Segment Open
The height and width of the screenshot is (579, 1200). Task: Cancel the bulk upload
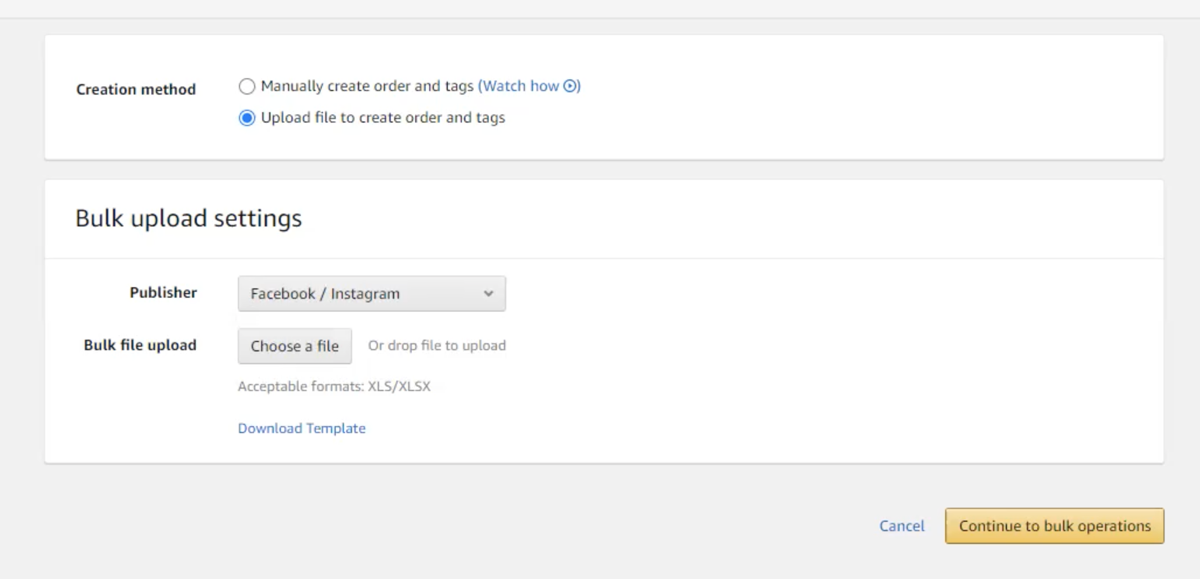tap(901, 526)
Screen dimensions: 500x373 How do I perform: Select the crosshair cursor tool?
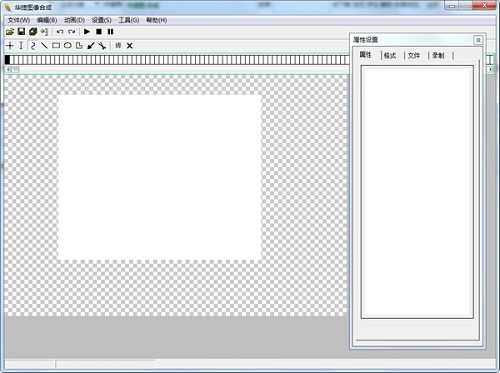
Segment Closed
Segment Open
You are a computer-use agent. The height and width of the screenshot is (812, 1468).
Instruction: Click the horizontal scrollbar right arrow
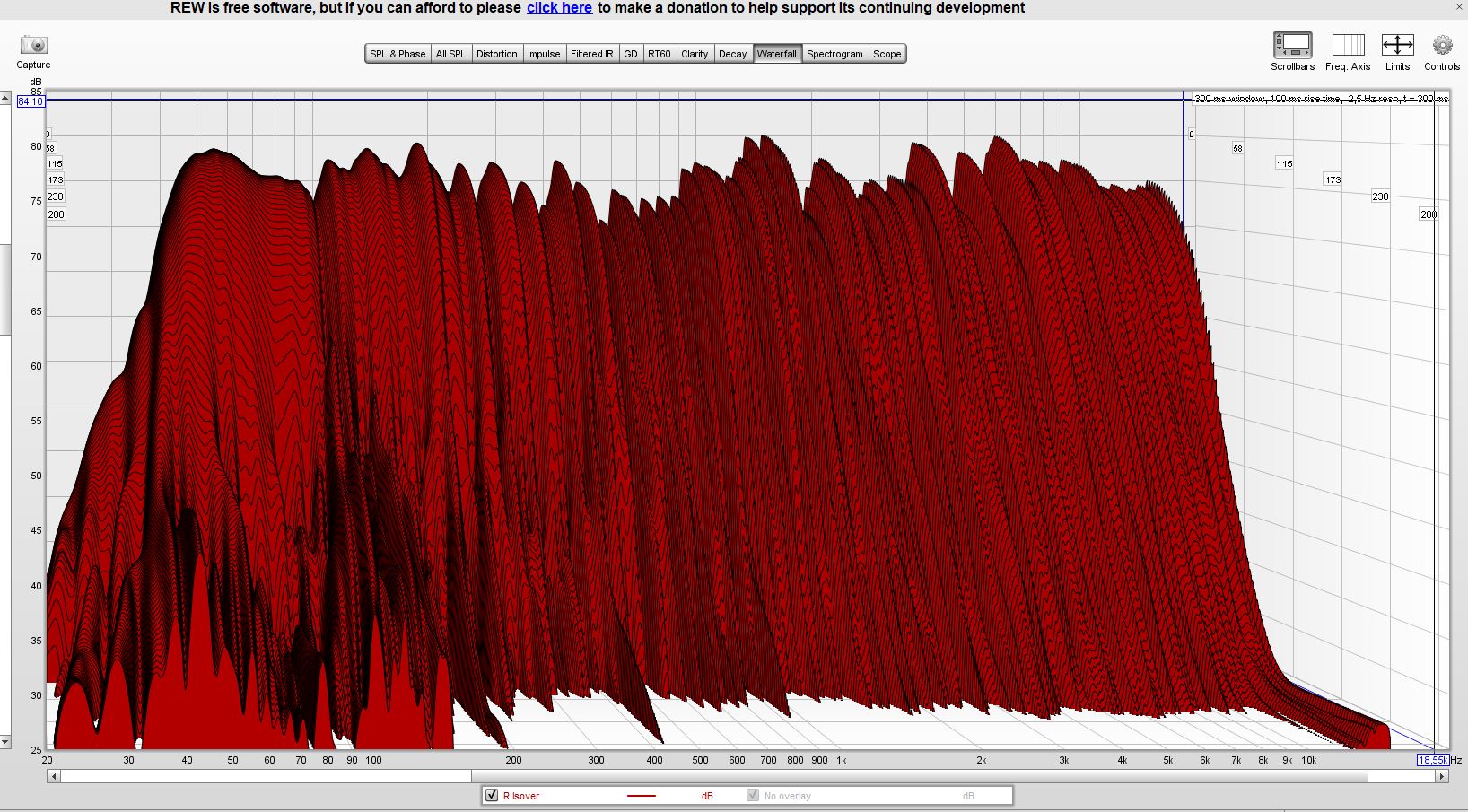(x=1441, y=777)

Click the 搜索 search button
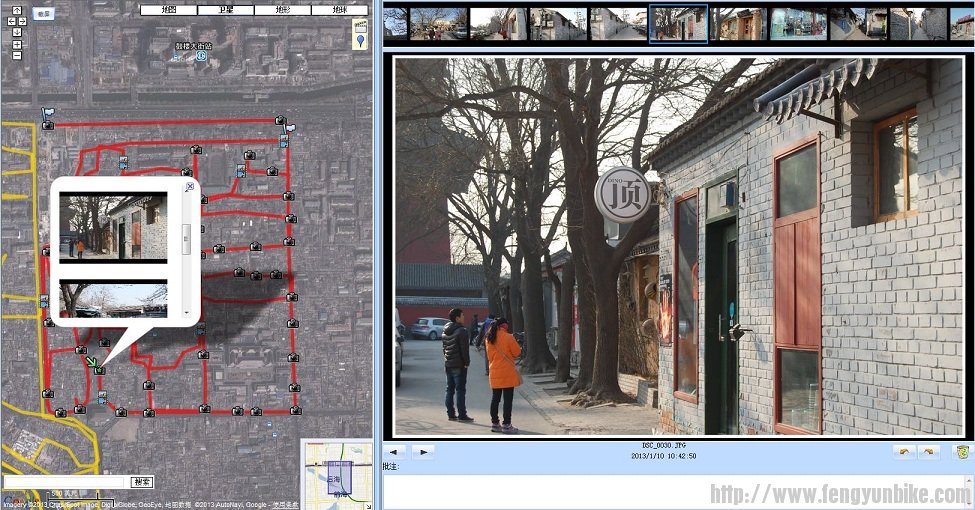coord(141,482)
Segment Closed
▶ PROBLEM REQUIREMENTS:
Would you please repeat only the lines above, beginning at the one that has "The height and width of the screenshot is (579, 1200)." and stopping after the one that has "Screen dimensions: 500x373", exactly and with no pictures?

▶ SOLUTION BELOW:
The height and width of the screenshot is (579, 1200). Task: Cancel the bulk upload
tap(901, 526)
Screen dimensions: 500x373 How do I perform: Select the crosshair cursor tool?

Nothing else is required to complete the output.